• RECORD EXTRACTS
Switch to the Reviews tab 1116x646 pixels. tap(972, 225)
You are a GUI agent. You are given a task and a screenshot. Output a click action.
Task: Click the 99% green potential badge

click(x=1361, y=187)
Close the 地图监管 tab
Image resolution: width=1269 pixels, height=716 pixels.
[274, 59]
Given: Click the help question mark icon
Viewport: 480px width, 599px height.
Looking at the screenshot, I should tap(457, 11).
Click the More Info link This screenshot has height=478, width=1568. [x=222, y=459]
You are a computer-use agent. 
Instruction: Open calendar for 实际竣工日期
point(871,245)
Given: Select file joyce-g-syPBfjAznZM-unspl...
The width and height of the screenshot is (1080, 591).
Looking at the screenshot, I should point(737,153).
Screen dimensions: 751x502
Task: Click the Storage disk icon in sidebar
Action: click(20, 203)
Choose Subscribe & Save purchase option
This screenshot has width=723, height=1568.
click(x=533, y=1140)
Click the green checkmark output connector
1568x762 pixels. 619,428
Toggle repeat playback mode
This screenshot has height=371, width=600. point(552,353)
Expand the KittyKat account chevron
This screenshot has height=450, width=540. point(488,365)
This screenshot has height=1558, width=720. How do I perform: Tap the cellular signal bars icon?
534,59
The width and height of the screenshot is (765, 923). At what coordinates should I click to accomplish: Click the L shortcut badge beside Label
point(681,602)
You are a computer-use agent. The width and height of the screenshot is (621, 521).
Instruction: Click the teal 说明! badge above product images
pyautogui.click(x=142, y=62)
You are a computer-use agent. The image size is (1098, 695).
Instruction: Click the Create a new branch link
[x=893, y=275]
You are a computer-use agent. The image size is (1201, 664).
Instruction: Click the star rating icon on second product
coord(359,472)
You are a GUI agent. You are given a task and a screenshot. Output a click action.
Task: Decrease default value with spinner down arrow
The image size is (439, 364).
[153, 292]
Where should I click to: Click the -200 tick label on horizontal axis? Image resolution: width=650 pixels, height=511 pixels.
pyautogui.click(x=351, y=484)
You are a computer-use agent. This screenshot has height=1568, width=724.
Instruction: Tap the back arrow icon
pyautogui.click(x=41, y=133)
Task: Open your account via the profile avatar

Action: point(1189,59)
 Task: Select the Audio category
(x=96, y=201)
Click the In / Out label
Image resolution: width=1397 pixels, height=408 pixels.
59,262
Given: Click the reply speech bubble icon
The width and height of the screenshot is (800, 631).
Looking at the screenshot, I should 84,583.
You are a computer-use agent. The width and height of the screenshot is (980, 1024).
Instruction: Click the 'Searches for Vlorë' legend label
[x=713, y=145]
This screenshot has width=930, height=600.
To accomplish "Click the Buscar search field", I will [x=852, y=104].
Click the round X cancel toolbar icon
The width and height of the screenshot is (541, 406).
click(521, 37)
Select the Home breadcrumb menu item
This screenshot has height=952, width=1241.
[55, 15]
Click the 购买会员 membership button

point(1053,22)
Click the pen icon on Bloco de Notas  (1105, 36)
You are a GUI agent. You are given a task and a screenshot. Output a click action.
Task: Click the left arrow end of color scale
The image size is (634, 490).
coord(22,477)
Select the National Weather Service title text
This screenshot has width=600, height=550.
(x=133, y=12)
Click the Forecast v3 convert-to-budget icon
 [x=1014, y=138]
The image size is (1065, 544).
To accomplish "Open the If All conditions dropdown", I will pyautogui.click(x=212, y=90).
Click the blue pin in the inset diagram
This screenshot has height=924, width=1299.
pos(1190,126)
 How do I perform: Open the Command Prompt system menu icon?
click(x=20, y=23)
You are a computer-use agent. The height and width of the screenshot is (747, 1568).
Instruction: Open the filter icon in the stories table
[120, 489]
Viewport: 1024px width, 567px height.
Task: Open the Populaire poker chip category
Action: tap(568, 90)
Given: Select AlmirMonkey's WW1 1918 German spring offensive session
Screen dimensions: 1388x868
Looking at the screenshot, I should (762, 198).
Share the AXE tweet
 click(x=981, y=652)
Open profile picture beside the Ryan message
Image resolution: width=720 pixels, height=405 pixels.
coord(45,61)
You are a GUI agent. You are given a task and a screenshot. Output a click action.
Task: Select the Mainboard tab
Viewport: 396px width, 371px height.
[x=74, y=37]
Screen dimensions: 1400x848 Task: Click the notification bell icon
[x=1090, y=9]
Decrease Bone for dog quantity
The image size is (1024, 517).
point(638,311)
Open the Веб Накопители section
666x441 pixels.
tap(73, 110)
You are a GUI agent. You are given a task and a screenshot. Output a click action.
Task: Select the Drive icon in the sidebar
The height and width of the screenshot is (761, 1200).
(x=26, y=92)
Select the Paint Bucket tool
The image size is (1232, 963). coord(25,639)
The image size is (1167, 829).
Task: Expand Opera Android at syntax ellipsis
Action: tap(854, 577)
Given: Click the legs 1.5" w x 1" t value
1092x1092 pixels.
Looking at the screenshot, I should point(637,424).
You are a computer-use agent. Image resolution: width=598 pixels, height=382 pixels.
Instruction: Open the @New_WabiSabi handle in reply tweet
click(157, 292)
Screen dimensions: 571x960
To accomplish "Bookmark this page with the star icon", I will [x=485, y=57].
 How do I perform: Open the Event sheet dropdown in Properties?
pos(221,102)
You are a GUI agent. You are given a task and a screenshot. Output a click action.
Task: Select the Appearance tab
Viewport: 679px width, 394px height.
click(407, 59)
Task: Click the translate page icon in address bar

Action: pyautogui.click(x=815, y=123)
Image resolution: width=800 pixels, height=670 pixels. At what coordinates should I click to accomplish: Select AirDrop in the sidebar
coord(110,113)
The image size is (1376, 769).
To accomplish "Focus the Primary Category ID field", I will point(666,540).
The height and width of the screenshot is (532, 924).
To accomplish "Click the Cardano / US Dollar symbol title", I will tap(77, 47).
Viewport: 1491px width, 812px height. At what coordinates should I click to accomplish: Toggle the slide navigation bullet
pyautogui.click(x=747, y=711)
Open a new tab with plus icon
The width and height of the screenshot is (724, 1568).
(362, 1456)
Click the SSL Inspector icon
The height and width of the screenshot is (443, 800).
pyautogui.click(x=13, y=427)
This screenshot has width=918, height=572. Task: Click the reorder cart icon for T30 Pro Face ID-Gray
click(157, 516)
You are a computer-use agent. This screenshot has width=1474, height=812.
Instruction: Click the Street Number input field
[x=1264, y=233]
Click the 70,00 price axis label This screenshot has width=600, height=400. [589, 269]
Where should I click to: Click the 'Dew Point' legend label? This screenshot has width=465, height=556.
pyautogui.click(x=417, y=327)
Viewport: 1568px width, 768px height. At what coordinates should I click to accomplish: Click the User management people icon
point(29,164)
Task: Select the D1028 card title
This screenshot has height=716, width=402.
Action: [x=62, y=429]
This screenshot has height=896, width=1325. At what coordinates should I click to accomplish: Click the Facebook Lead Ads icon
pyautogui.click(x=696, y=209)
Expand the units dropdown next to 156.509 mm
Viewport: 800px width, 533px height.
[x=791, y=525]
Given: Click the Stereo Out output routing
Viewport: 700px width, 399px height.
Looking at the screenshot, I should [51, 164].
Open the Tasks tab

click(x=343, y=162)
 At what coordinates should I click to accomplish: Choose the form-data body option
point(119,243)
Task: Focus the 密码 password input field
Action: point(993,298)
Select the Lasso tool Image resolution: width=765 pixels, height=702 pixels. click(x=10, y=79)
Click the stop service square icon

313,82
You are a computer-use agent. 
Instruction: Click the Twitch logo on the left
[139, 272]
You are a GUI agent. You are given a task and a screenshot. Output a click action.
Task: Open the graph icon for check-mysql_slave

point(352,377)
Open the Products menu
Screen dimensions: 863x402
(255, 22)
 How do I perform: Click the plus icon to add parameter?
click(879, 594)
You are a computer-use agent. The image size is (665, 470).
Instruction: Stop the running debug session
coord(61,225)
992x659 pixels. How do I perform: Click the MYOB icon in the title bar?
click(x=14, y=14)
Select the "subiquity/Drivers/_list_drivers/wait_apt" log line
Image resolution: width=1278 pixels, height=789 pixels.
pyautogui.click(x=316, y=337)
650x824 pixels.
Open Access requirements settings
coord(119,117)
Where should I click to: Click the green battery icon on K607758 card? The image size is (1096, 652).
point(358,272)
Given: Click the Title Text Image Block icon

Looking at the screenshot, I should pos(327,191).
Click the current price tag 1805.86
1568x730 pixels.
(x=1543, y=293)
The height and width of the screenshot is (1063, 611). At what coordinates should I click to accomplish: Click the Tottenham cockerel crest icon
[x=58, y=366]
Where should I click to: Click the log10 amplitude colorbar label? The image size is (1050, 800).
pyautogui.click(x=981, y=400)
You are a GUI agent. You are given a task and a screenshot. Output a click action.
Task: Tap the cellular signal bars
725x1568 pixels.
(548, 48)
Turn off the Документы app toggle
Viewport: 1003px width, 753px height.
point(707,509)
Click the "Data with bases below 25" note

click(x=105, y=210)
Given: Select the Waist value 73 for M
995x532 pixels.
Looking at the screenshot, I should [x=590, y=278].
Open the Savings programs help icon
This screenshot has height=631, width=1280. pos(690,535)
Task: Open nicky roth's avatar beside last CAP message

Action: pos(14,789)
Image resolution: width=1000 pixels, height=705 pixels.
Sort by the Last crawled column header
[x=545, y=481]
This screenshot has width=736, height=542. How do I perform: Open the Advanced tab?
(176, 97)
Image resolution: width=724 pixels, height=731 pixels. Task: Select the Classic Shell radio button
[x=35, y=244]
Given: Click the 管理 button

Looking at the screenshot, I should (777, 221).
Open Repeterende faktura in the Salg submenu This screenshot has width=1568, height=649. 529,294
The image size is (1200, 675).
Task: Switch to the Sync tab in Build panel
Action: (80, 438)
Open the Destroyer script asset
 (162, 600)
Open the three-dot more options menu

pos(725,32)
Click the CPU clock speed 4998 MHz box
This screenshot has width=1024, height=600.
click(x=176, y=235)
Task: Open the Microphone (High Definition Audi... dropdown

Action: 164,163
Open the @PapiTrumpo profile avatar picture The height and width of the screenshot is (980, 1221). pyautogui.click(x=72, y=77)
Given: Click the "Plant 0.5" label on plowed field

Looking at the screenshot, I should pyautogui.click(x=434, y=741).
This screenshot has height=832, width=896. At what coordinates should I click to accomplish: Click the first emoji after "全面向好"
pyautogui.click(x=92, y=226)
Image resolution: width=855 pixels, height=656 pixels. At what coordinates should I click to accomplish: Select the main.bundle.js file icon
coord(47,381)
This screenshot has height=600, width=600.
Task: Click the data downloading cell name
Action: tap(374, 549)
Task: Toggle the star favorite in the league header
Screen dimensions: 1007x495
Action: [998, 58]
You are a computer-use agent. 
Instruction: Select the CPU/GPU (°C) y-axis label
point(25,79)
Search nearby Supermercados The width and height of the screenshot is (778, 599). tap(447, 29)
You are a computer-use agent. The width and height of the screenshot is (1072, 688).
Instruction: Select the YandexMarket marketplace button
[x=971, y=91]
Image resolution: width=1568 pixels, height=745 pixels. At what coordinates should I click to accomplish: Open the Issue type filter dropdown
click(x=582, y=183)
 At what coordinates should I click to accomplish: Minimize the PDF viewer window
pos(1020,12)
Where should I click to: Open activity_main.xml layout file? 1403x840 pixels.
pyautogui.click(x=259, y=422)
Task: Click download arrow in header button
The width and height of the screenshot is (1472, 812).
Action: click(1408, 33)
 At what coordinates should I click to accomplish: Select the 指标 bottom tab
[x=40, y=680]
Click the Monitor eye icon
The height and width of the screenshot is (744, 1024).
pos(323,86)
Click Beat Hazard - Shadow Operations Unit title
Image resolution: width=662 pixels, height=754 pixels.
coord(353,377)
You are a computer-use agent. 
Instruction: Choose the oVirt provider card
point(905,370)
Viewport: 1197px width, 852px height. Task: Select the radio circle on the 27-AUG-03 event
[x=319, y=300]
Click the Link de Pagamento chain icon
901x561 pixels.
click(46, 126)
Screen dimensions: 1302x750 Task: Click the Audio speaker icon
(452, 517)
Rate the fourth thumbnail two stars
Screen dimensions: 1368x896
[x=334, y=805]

• WORK TO BE COMPLETED
The required answer is the exact run of lines above starting at the line with "Decrease Bone for dog quantity" and ending at the line with "You are a computer-use agent. Image", with both ends present.

• THE ANSWER
Decrease Bone for dog quantity
The image size is (1024, 517).
point(638,311)
Open the Веб Накопители section
666x441 pixels.
tap(73, 110)
You are a GUI agent. You are given a task and a screenshot. Output a click action.
Task: Select the Drive icon in the sidebar
The height and width of the screenshot is (761, 1200).
(x=26, y=92)
Select the Paint Bucket tool
The image size is (1232, 963). coord(25,639)
The image size is (1167, 829).
Task: Expand Opera Android at syntax ellipsis
Action: tap(854, 577)
Given: Click the legs 1.5" w x 1" t value
1092x1092 pixels.
Looking at the screenshot, I should point(637,424).
You are a computer-use agent. Image resolution: width=598 pixels, height=382 pixels.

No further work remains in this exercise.